Maximizing Your Contributions

Tax-advantaged retirement accounts offer powerful ways to reduce taxable income and build wealth. The IRS sets annual limits to prevent misuse of these valuable accounts. Staying within limits ensures your contributions are deductible and avoid penalties.

401(k) Strategy

A $23,500 annual contribution (combined employee + employer contributions) can reduce your taxable income significantly. If your employer matches, this is free money—prioritize reaching the match threshold. If you're age 50+, you can contribute an additional $7,500 in catch-up contributions.

IRA Options (Traditional vs Roth)

You can contribute up to $7,000 to either a Traditional or Roth IRA, or split between them. Choose Traditional for immediate tax deductions if you're in a high tax bracket; choose Roth if you expect to be in a higher bracket in retirement.

HSA: The Trifecta Tax Advantage

Health Savings Accounts offer three tax benefits: deductible contributions, tax-free growth, and tax-free withdrawals for qualified medical expenses. A family can contribute $8,550 in 2026. Often overlooked, HSAs are powerful retirement savings vehicles—save receipts and reimburse yourself years later with accumulated growth.

Catch-up Contributions (Age 50+)

The IRS allows accelerated retirement catch-up contributions for those age 50 and older. Additional $7,500 for 401(k), $1,000 for IRAs, and $1,000 for HSA—perfect for accelerating retirement savings in your peak earning years.

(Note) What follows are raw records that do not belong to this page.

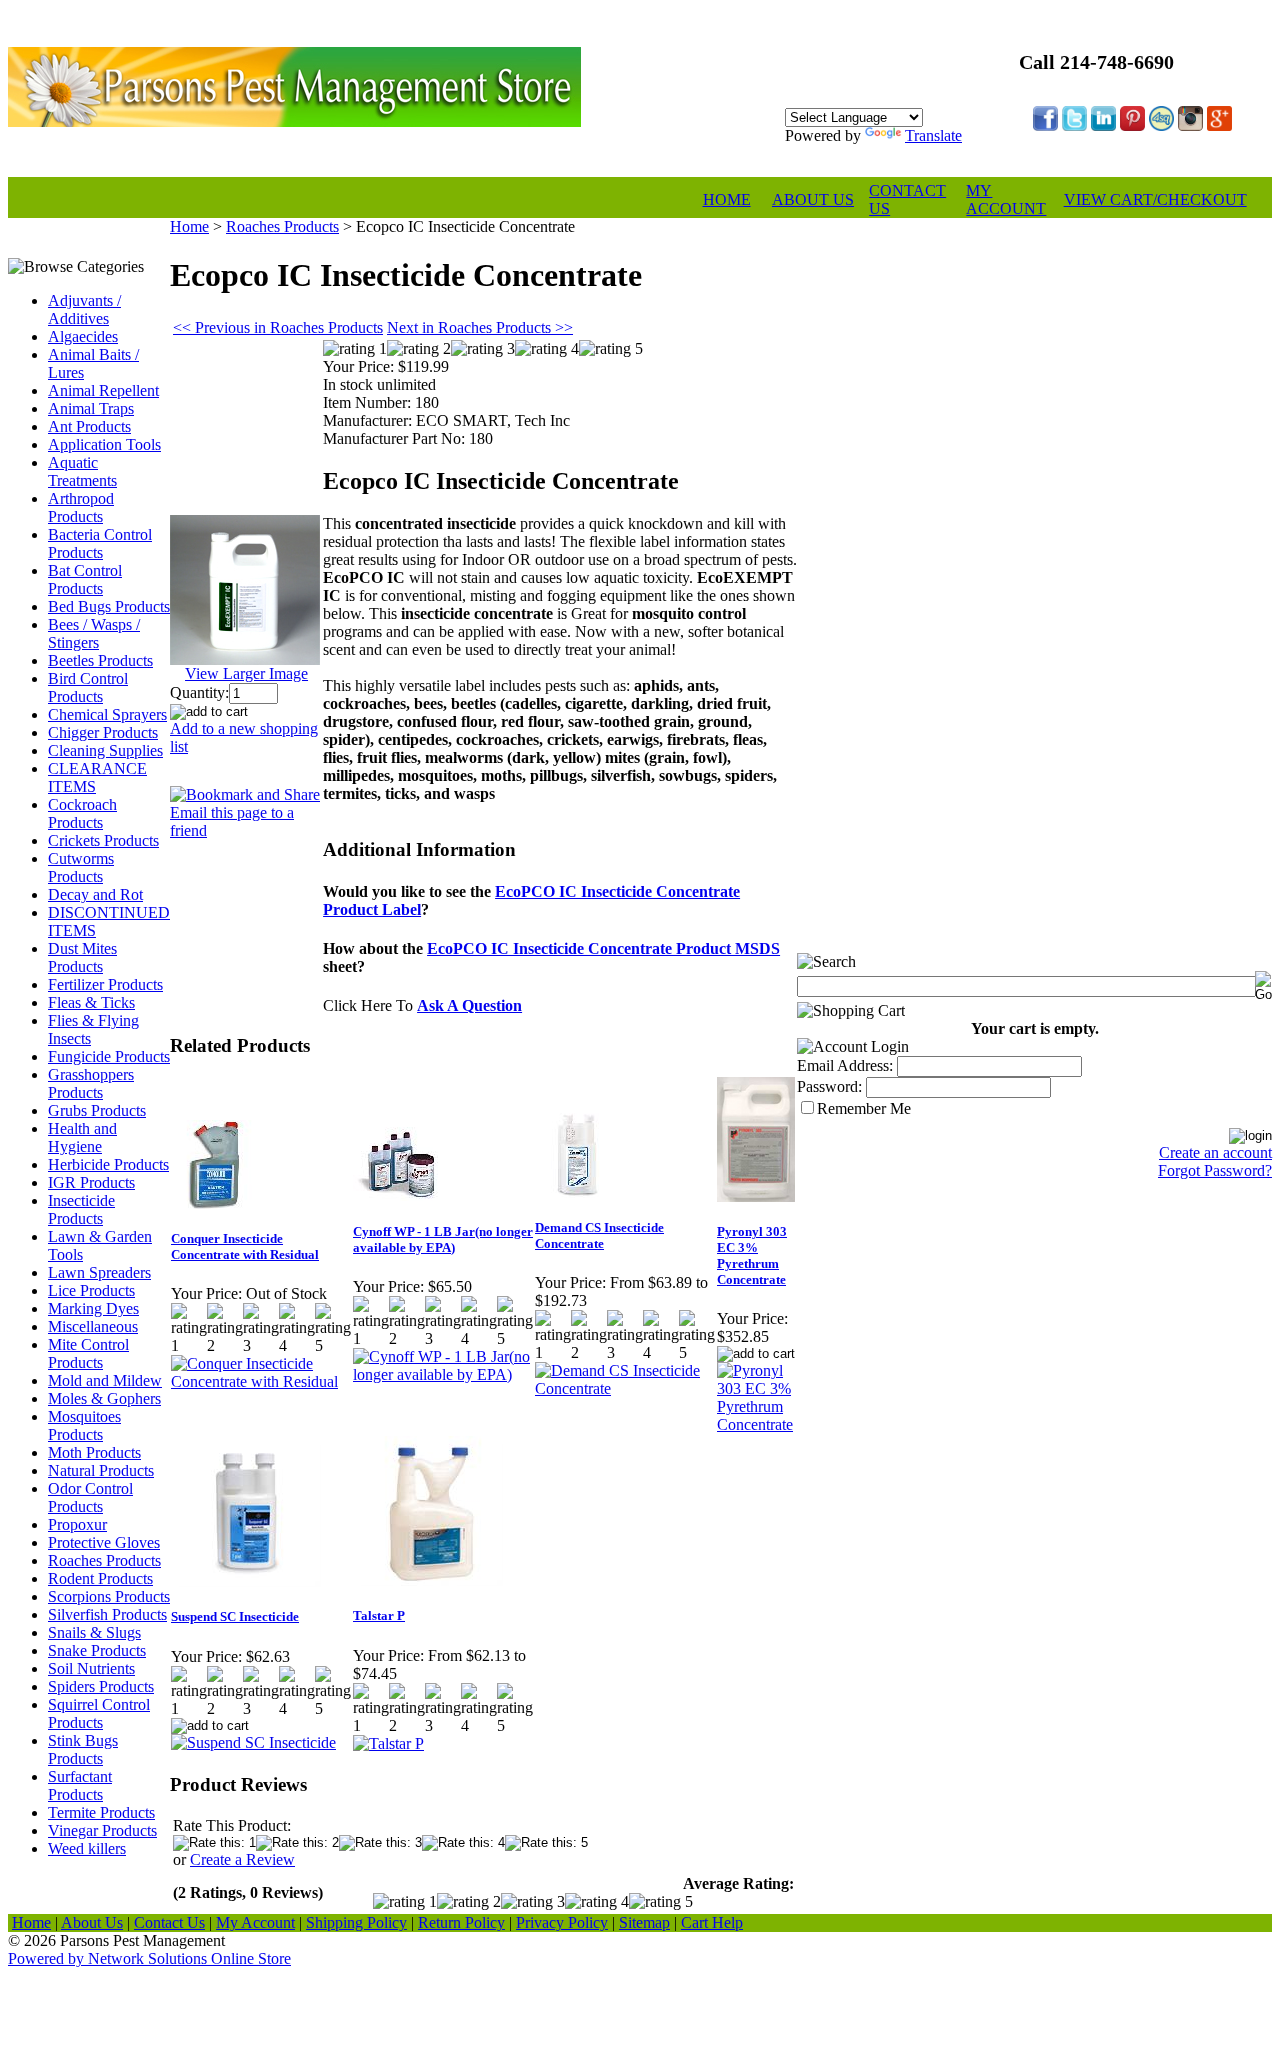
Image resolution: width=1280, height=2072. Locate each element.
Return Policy (461, 1922)
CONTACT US (907, 199)
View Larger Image (246, 673)
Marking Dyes (93, 1308)
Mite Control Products (88, 1353)
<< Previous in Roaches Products (278, 327)
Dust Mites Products (82, 957)
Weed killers (87, 1848)
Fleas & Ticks (91, 1002)
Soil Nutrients (91, 1668)
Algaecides (83, 336)
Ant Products (89, 426)
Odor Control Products (90, 1497)
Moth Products (94, 1452)
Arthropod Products (81, 507)
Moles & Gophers (104, 1398)
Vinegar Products (102, 1830)
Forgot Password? (1215, 1170)
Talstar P (379, 1615)
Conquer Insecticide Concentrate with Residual (245, 1246)
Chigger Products (103, 732)
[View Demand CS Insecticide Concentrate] (625, 1388)
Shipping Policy (356, 1922)
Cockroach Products (82, 813)
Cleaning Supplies (105, 750)
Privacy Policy (562, 1922)
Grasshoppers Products (91, 1083)
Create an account (1215, 1152)
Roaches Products (104, 1560)
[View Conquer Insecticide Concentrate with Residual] (261, 1381)
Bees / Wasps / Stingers (94, 633)
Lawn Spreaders (99, 1272)
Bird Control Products (88, 687)
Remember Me (864, 1108)
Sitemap (644, 1922)
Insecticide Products (81, 1209)
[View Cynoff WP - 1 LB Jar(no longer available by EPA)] (443, 1374)
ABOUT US (813, 199)
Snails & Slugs (94, 1632)
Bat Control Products (85, 579)
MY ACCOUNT (1006, 199)
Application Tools (104, 444)
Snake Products (97, 1650)
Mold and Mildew (105, 1380)
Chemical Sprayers (107, 714)
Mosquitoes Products (84, 1425)
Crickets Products (103, 840)
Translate (933, 135)
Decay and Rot (95, 894)
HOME (727, 199)
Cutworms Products (81, 867)
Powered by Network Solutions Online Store (149, 1958)
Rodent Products (100, 1578)
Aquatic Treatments (82, 471)
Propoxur (77, 1524)
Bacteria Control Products (100, 543)
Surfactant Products (80, 1785)
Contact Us (169, 1922)
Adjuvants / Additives (84, 309)
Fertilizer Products (105, 984)
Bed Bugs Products (109, 606)
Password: (829, 1086)
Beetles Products (100, 660)
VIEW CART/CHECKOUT (1155, 199)
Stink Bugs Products (83, 1749)
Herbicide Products (108, 1164)
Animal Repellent (103, 390)
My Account (255, 1922)
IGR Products (91, 1182)
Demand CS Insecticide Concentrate (599, 1235)
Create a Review (242, 1859)
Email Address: (845, 1065)
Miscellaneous (93, 1326)
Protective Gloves (104, 1542)
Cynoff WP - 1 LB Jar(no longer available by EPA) (443, 1239)
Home (189, 226)
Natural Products (101, 1470)
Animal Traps (91, 408)
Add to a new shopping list (244, 737)
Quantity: (199, 692)
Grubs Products (97, 1110)
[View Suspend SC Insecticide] (253, 1742)
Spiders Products (101, 1686)
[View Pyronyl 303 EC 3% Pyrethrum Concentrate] (756, 1424)
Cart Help (712, 1922)
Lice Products (91, 1290)
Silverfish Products (107, 1614)
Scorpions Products (109, 1596)
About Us (92, 1922)
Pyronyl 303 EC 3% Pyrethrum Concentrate (752, 1255)
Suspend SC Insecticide (235, 1616)
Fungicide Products (109, 1056)
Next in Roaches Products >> (480, 327)
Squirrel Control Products (99, 1713)
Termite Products (101, 1812)
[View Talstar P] (388, 1743)
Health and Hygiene (82, 1137)
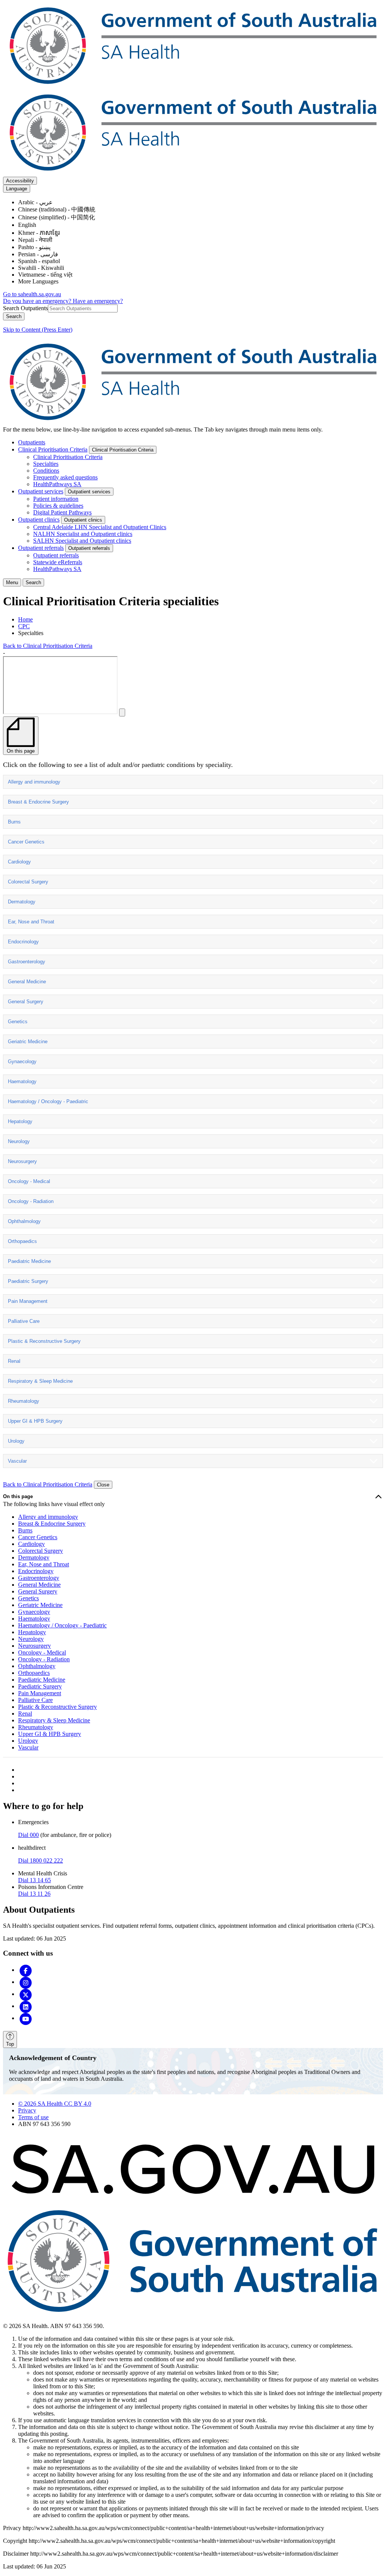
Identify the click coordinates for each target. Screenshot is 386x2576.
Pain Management (27, 1301)
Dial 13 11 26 (34, 1893)
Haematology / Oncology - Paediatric (48, 1101)
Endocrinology (23, 941)
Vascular (17, 1461)
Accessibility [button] (20, 181)
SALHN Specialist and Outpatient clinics (82, 540)
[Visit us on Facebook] (25, 1970)
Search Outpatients (25, 308)
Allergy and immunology (34, 782)
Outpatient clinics (39, 519)
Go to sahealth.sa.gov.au (32, 294)
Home (25, 619)
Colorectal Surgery (28, 882)
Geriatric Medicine (27, 1041)
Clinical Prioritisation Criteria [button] (122, 450)
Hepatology (20, 1121)
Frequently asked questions (65, 477)
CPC (24, 626)
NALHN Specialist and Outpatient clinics (82, 534)
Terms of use (33, 2117)
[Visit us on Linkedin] (25, 2006)
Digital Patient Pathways (62, 512)
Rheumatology (23, 1401)
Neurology (19, 1141)
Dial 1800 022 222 (40, 1860)
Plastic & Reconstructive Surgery (44, 1341)
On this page (18, 1496)
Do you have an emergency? (38, 301)
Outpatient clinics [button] (83, 520)
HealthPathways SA (57, 484)
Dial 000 (28, 1835)
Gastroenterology (26, 961)
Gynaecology (22, 1061)
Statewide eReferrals (57, 562)
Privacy (27, 2110)
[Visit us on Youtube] (25, 2018)
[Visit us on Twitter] (25, 1994)
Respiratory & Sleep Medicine (40, 1381)
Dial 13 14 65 (34, 1880)
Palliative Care (24, 1321)
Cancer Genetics (26, 842)
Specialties (45, 464)
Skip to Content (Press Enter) (37, 329)
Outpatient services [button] (89, 491)
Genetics (18, 1021)
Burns (14, 822)
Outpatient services (40, 491)
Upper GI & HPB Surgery (35, 1421)
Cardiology (19, 862)
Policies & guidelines (58, 505)
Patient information (55, 499)
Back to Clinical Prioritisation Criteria (47, 646)
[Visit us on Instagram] (25, 1982)
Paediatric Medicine (29, 1261)
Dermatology (21, 902)
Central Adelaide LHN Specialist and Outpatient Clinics (99, 527)
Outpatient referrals (41, 548)
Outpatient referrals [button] (89, 548)
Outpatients (31, 442)
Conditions (46, 470)
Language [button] (16, 188)
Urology (16, 1441)
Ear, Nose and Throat (31, 921)
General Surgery (25, 1001)
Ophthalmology (24, 1221)
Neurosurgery (22, 1161)
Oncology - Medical (29, 1181)
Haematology (22, 1081)
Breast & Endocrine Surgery (38, 802)
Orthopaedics (22, 1241)
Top (10, 2044)
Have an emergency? (98, 301)
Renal (14, 1361)
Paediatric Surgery (28, 1281)
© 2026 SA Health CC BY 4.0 (54, 2103)
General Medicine (27, 981)
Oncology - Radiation (31, 1201)
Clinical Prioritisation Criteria (52, 449)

Contribution Timeline Tips

  • Max out employer 401(k) match first: This is historically reliable return on investment
  • Maximize HSA next: Best triple-tax advantage if you have a high-deductible health plan
  • Max out IRA third: More control and lower fees than 401(k) plans
  • Additional 401(k) contributions: Return to this if still under limit and matching is exhausted
  • Taxable brokerage: Once all tax-advantaged space is full, invest in regular taxable accounts

Frequently asked questions

What is the 2026 401(k) contribution limit?
Per the IRS Revenue Procedure for 2026, the elective deferral limit for 401(k), 403(b), and most 457 plans is $23,500. This applies to employee contributions only; employer match is on top.
What is the 2026 catch-up contribution for age 50+?
Workers age 50 and older can contribute an additional $7,500 to their 401(k) on top of the regular elective deferral limit, bringing their personal cap to $31,000.
What is the 2026 IRA contribution limit?
The Traditional and Roth IRA combined limit for 2026 is $7,000. The age-50 catch-up adds $1,000, bringing the total to $8,000.
Can I contribute to both a Traditional IRA and a Roth IRA?
Yes, but the combined contribution cannot exceed the annual limit of $7,000 ($8,000 if age 50+). Roth IRA contributions are also subject to MAGI phase-out ranges set by the IRS.
What is the 2026 HSA contribution limit?
For 2026, HSA limits are $4,300 for self-only HDHP coverage and $8,550 for family HDHP coverage. Account holders age 55+ can add a $1,000 catch-up.
Are 401(k) contributions tax-deductible?
Traditional 401(k) contributions reduce current taxable income — they are pre-tax deferrals. Roth 401(k) contributions are after-tax and do not reduce current income, but qualified withdrawals in retirement are tax-free.
What happens if I contribute over the limit?
Excess contributions are subject to a 6% IRS excise tax per year until withdrawn. The IRS allows correction by withdrawing the excess plus earnings before the tax filing deadline (including extensions) for the year.
Do 401(k) limits include employer match?
No. The $23,500 limit is the employee elective deferral. Employer match is separate and counts toward the combined IRS Section 415(c) annual addition limit, which for 2026 is $69,000 ($76,500 with age-50 catch-up).
Does the SECURE 2.0 Act change 2026 catch-up rules?
SECURE 2.0 introduced a higher catch-up of $11,250 for workers ages 60-63 in 401(k) plans, indexed to inflation. Standard age-50 catch-up rules continue to apply outside that bracket.
Is this data sourced from the IRS?
Yes. Limits on this page mirror the IRS Revenue Procedure inflation adjustments released each fall for the upcoming tax year. CalcFi does not publish projections — only the official figures once announced by the IRS.